What Do The Polls Say About Dinner?

October 19th, 2012 No comments

link More than half of U.S. Latinos favor same-sex marriage: survey | Reuters.

Seems that everything is done by polls these days, especially when it comes to election time.  Everyone wants to slice off a bit of demographic to imply significance from some bit of esoterica.  The standard technique is to isolate some segment of society and then make conclusions about their preferences as it pertains to the larger group.   This kind of segmentation has a lot to do with the messages being conveyed by the various political groups who would pander to whomever is likely to give the most votes.

An Internet search fails to find even an estimate of the number of polling firms operating in the U.S., but we are all familiar with the big name ones: Gallup, Rasmussen, etc.  There are also the newspaper  related polls such as the New York Times, Washington Post and Reuters to name a few.  Suffice to say though, if you want an opinion about something, someone will provide it for a fee.

The ubiquity of polling has created a political environment in which factions are pitted against each other in order to secure votes, which of course encourages polling to measure the temperature of any identified demographic, which brings us into a vicious cycle.  If you are catering to left handed people, the right handed people get disenfranchised and resentment between the two factions will escalate.   When people bemoan the polarization of the political process, this is ground zero of the cause.   Instead of saying anything substantive, politicians will employ strategies to rope in the desired demo as articulated by poll results.

The particular sample in the link above purports to show the proclivities of 26 million people via a sample of 1760.  The conclusion is that more than half of U.S. Latinos favor same-sex marriage.  I don’t know about you, but I think that this is not only a leap of logic, it’s a 3 day train ride of logic based on a sample of 1760 Latinos.  I would treat this conclusion with as much skepticism as if a sample of college men in San Francisco implied that 60% of college guys everywhere harbored homo-erotic fantasies involving Brad Pitt.   Angelina maybe.  To imply that all persons of an ethnic slice are likely to hold homogeneous opinions is naive at best, racist at worst.  I’m not convinced that all Chinese, all Germans or all Italians can be pegged by a sample of 1760 of them.

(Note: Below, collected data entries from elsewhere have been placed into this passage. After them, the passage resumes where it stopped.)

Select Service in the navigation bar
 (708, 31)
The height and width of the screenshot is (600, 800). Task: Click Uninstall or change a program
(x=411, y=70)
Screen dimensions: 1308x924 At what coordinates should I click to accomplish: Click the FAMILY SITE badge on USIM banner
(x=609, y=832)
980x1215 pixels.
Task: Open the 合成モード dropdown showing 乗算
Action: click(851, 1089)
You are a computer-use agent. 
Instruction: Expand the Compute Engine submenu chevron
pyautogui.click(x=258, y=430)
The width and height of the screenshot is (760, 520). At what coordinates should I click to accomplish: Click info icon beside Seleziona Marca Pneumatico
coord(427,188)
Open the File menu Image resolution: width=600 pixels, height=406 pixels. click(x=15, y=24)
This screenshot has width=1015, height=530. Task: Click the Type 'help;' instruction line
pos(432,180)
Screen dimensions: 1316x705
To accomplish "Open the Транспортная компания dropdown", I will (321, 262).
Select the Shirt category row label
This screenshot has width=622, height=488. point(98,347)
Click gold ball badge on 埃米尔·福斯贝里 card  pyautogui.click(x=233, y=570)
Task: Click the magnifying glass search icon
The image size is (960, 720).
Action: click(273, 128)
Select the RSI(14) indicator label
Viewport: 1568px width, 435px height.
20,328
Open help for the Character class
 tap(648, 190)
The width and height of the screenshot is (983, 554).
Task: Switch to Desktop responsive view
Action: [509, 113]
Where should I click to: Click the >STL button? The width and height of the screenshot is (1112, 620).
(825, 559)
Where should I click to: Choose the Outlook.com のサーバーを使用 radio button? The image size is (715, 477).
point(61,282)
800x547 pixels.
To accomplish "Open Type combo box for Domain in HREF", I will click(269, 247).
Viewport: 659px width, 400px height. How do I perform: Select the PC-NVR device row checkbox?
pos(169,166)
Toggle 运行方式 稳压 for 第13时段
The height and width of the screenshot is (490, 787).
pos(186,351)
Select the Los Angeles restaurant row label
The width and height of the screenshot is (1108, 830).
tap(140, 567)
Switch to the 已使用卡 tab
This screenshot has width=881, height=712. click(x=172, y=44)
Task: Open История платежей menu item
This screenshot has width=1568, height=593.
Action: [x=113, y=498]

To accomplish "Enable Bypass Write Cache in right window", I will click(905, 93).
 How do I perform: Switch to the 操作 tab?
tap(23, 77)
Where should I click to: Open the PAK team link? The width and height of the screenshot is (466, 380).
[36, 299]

The real danger here is that in today’s attention deficit society, nobody reads the body of the polls.  They read the headline and ka-bing, it’s now a fact.  This is reminiscent of the early days of television advertising when marketers could say pretty much anything they wanted.  It was not uncommon to hear that “4 out of 5 doctors preferred Parliament cigarettes” or that “4 out of 5 Dentists choose Crest”.  Bottom line is, polling is as much marketing as science.  My poll of 5 people confirms this.